1. A metal surface treatment agent comprising a silicate compound (A), an alkali metal salt (B) excluding the silicate compound, vanadium compound, and zirconium compound, a vanadium compound (C), a zirconium compound (D), and water, wherein the silicate compound (A) is an alkali metal silicate. The silicon content is between 10% and 40% by mass relative to the total solids content of the metal surface treatment agent.

2. A metal surface treatment agent comprising a silicate compound (A), an alkali metal salt (B) excluding the silicate compound, vanadium compound, and zirconium compound, a vanadium compound (C), a zirconium compound (D), and water. The silicon content, relative to the total solids content of the metal surface treatment agent, is between 10% and 40% by mass. The molar ratio of alkali metal element M to silicon element Si in the solid component of the metal surface treatment agent, i.e., M / Si, is 0.5~1.

2.

3. The metal surface treatment agent according to claim 2, wherein, The silica compound (A) is an alkali metal silicate.
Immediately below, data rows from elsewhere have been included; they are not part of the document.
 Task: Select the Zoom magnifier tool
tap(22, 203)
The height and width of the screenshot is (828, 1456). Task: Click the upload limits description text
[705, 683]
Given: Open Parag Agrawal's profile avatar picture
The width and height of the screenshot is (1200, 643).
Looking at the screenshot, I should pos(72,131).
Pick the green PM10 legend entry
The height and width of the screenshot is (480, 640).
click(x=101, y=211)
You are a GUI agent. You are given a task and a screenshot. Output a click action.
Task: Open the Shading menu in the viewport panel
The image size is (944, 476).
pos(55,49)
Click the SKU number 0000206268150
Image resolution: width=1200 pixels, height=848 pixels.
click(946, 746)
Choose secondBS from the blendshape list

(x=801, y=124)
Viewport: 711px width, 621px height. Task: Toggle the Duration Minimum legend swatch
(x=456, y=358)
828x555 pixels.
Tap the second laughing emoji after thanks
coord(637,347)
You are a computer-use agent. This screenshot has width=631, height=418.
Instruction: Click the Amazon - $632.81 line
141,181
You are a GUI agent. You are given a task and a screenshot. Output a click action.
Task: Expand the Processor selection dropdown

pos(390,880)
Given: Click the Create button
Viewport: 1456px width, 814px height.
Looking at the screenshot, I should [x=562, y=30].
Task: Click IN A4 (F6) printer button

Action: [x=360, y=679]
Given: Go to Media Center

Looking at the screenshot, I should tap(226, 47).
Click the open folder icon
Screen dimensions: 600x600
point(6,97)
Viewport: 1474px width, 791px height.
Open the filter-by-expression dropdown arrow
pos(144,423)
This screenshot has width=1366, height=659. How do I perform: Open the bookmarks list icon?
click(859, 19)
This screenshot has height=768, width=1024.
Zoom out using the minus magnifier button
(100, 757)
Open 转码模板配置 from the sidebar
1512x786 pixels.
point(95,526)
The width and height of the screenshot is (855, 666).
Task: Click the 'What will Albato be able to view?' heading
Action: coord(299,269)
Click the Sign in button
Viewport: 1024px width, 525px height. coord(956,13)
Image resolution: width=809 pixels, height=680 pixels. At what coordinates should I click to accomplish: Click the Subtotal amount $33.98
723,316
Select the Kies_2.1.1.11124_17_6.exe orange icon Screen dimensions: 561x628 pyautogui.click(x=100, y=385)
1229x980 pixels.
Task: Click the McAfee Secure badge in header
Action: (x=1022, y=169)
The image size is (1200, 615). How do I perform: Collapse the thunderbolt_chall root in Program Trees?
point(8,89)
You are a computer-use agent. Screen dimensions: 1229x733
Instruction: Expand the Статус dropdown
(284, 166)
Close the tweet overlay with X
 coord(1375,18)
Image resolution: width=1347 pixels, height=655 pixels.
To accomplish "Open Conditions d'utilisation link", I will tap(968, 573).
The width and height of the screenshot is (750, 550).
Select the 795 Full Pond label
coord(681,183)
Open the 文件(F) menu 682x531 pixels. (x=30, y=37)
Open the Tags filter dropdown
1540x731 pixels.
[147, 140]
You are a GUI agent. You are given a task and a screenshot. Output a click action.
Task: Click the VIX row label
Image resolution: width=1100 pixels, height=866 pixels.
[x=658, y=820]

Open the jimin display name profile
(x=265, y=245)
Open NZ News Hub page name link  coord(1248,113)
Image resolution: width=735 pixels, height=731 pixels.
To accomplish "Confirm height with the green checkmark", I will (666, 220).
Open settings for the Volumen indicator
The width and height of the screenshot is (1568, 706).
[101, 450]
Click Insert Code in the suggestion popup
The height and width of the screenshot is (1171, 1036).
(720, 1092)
4. The metal surface treatment agent according to claim 1 or 2, wherein, The content of vanadium is 0.1 to 10% by mass and the content of zirconium is 0.1 to 10% by mass relative to the total solid content of the metal surface treatment agent.

5. The metal surface treatment agent according to claim 1 or 2, further comprising a chelating agent (E).

6. A metal surface treatment film, which is formed by curing the metal surface treatment agent according to claim 1 or 2.

7. A surface-treated metal having the metal surface-treated film of claim 6.